My personal experience with separation anxiety led to my interest in this common and sometimes severe behavior problem. In the early 90’s one of our dogs, Nacho, a siberian husky, had this behavioral problem. Nacho’s distress when left alone was severe – he would bark constantly, injure himself, break out of crates and defecate when confined. I successfully modified Nacho’s behavior problem. Nacho was, after several weeks of behavior modification, able to be confined calmly at our home.
My success with Nacho led to colleagues referring similar cases to me. I have since helped many owners address their own dog’s separation anxiety and am referred to by area veterinarians for this common behavioral problem.
Facts about Separation Anxiety
- This is a behavior problem that is particularly common in dogs that have been adopted from shelters and rescue groups.

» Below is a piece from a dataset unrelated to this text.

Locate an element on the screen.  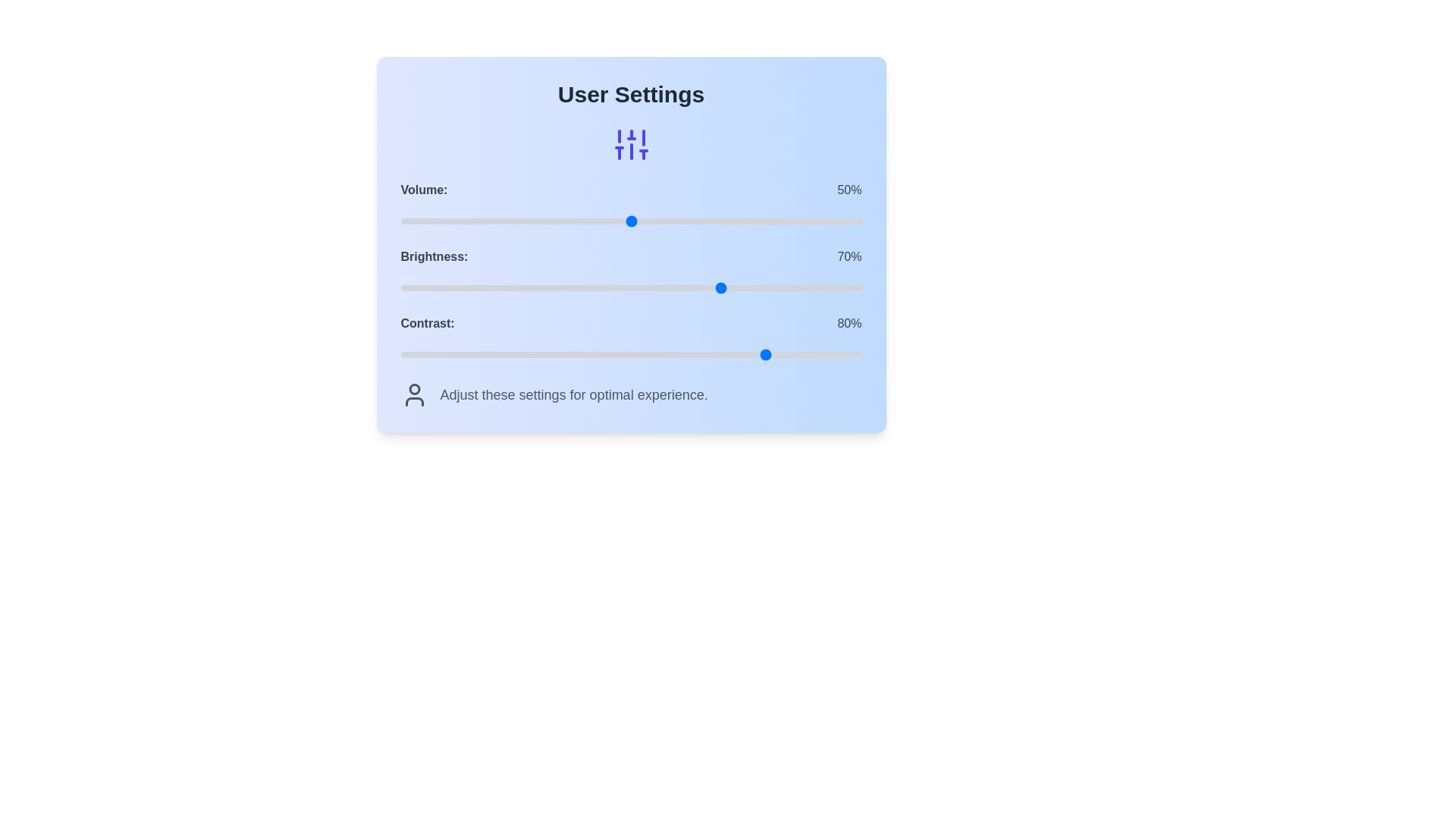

- Not all barking and destructive behavior is “separation anxiety.” Dogs may bark, engage in destructive behavior or house soil for many different reasons.
- Every case of separation anxiety is unique. Some dogs cannot be crated at all as the confinement triggers even more panic. Other dogs are more calm in a crate.
- Some dogs have very severe problems while other dogs may show some milder signs.
- Some dogs with separation anxiety also have other anxiety related behavior problems such as fearful behavior with loud sounds or thunderstorms.
- Many people who contact us with dogs that have separation anxiety have recently had a major change in their living situation or home that triggers the behavior. For example, they may have moved, implemented a home renovation or recently had a divorce.
- Separation anxiety is potentially very serious. Dogs can be injured or worse if they are extremely anxious.